## PROBLEM DETAILS
Word for word, and without a single picture, repeat the entries.
+--
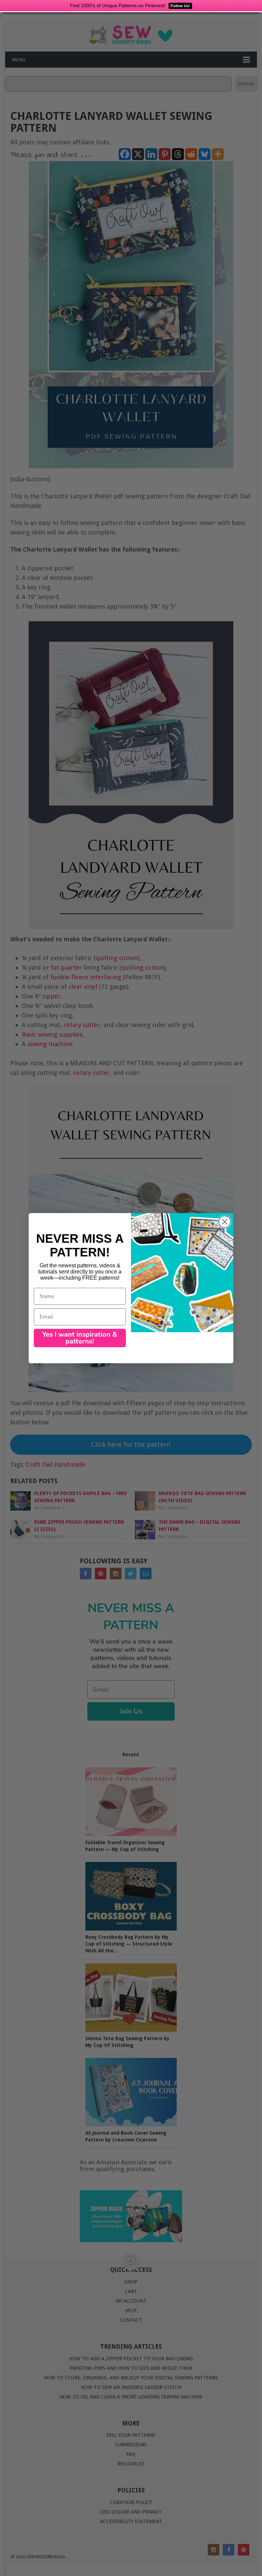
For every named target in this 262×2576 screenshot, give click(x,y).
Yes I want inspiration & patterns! (79, 1338)
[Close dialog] (225, 1222)
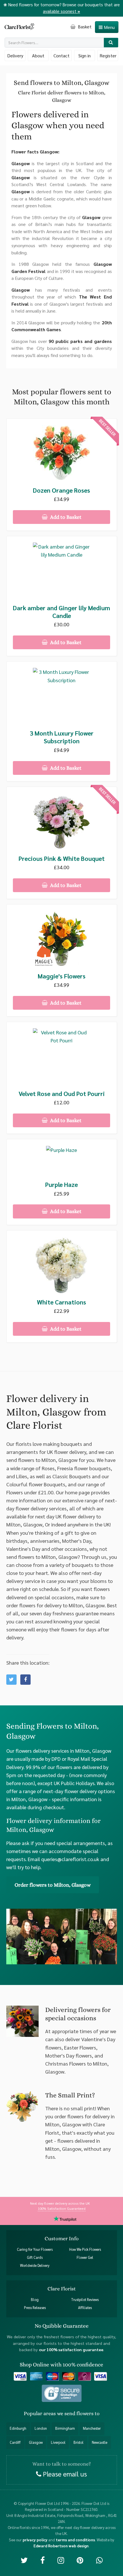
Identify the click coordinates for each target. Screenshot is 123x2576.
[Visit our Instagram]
+--
## SOLUTION TO THE PROBLEM
For every named target in this 262×2576 screenshot, give click(x,y).
Yes I want inspiration & patterns! (79, 1338)
[Close dialog] (225, 1222)
Identify the click coordinates for each target. Screenshot is 123x2576.
[Visit our Instagram]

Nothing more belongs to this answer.